------ Data for analysis ------

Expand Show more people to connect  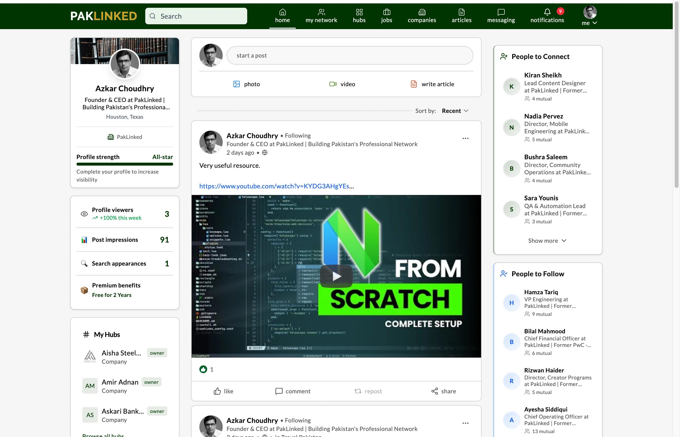(x=547, y=240)
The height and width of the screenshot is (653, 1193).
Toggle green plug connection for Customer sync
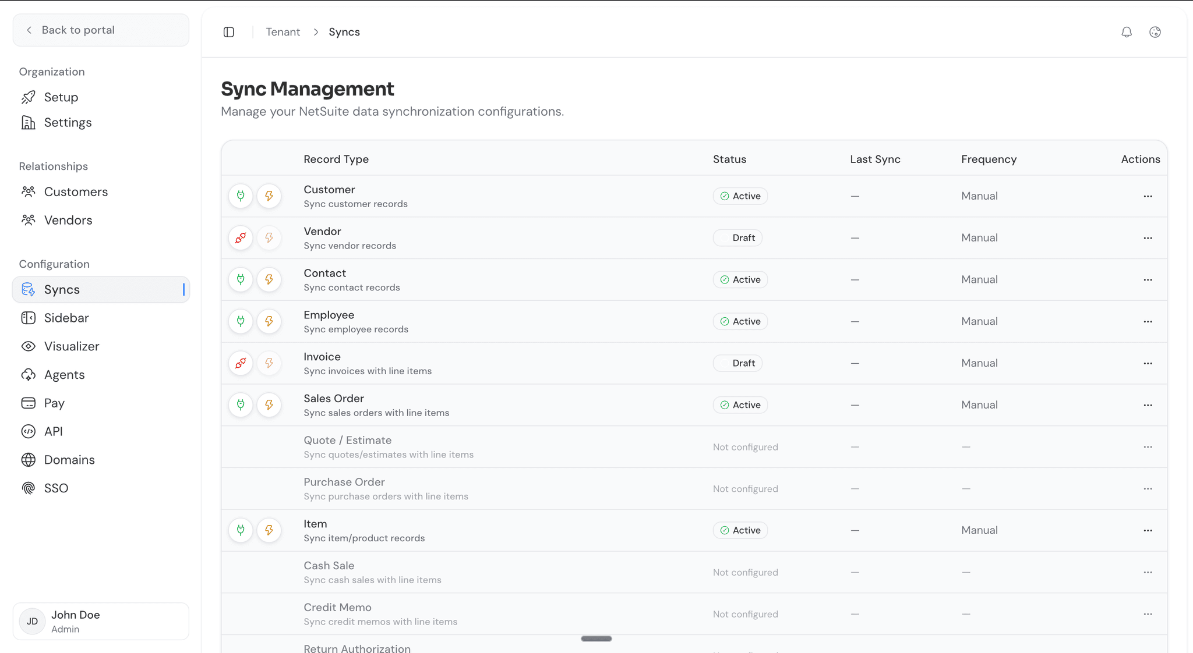click(241, 196)
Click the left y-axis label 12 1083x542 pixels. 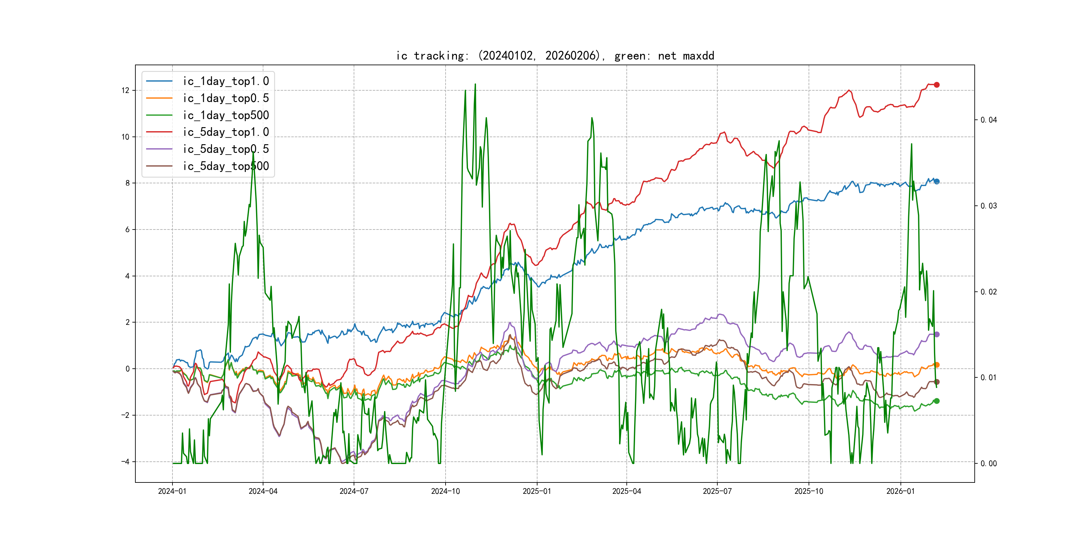pos(125,90)
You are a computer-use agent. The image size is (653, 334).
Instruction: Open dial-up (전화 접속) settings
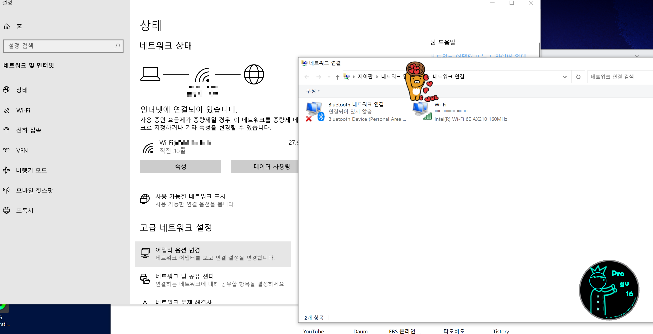coord(28,130)
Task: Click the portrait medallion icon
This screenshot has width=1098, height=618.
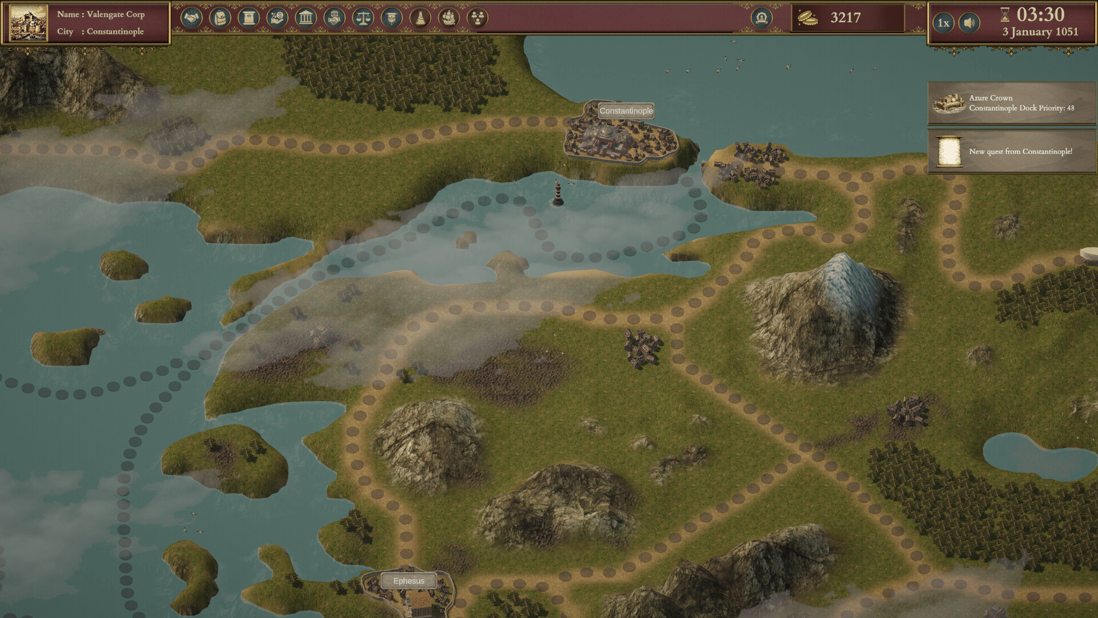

------

**Required work:** Every line above that carries the string "width" should be copied.

**Written answer:**
The height and width of the screenshot is (653, 1193).
This screenshot has width=1098, height=618.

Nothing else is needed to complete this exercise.